Tartan Army fans in Marienplatz. 'If there's no Scotland, there's no party', they said
Tartan Army fans in Marienplatz. 'If there's no Scotland, there's no party', they said - Paul Grover/Telegraph

Others had taken over a business class flight from Dubai on their way here after a surprise upgrade saw several Scotland fans find themselves at the bar of an Emirates plane.

“It’s been trains, planes and automobiles and now beer,” said one person on board, while his friend added: “I’m not sure I can put a price on this trip, don’t tell the wife.”

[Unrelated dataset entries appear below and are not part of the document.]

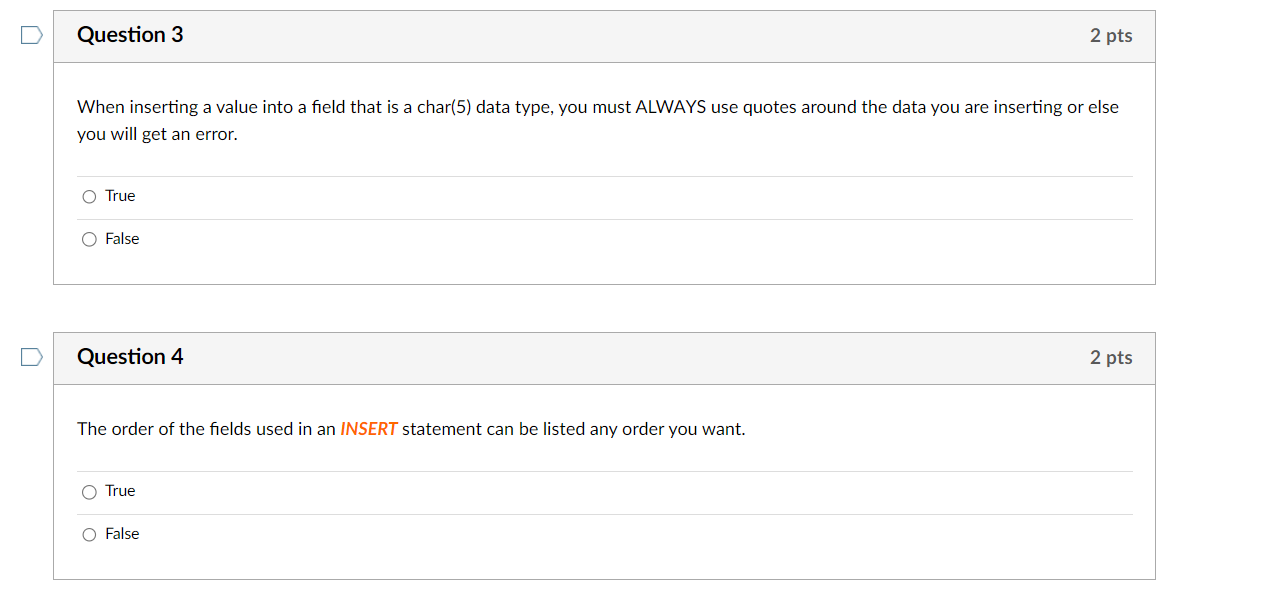Select True for Question 4

(89, 491)
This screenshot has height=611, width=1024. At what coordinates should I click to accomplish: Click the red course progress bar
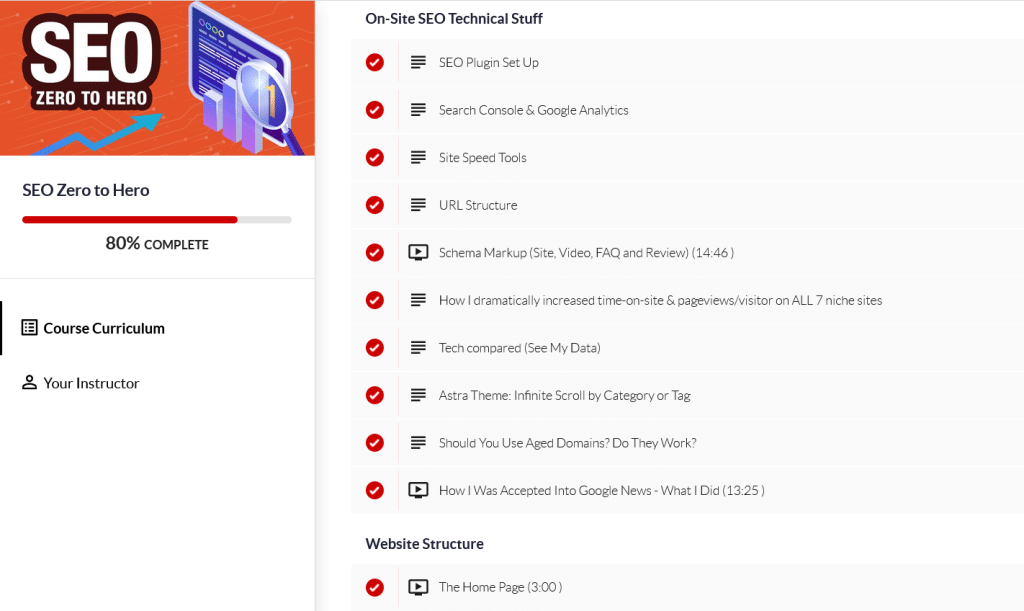point(130,219)
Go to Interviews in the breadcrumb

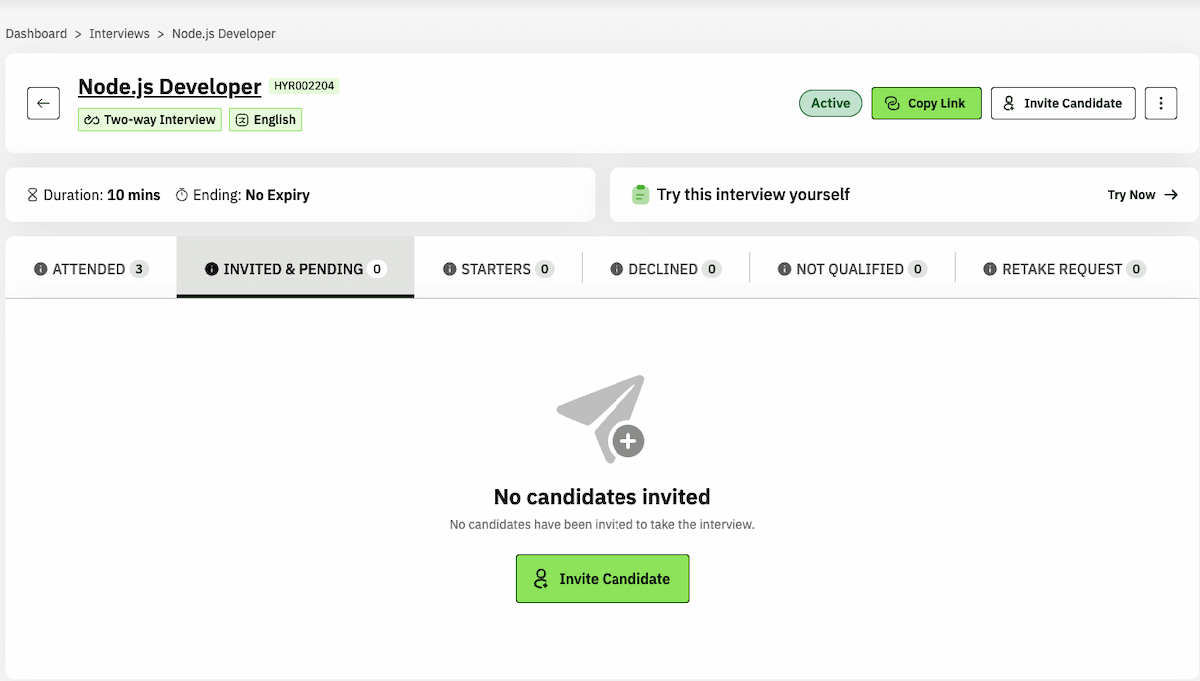pos(119,34)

They were sat next to Michael Wallace, 41, who had taken son Evan, 14, who was discreetly having a stein of Radler, and had travelled from Edinburgh via Stockholm, who added: “It’s a beer town, Scotland will drink its fair share of it. If there’s no Scotland, there’s no party.”

Throughout the day locals were treated to Tartan Army lyrics including  “Diego Maradona, he put the English OUT, OUT, OUT”, numerous renditions of the Proclaimers and endless versions of Flower of Scotland on the bagpipes.

“We have every bit of hope about the game,” Stephanie Phinn, 34, who was with her wife Lizzie, in her late 30s, and friends said.

“These are better than we get in Glasgow,” she said as her wife and friends drank their latest stein. “Look around us, how good is this.”

While the German football team may be less easy going tomorrow, locals were enjoying the company of this week’s tourists including Helmut Wanner, 61, dressed in traditional German clothing, who decided to join in with the Scottish fans chants.

“Kein Schottland, keine Party,” he said to the delight of those wearing blue and white around him.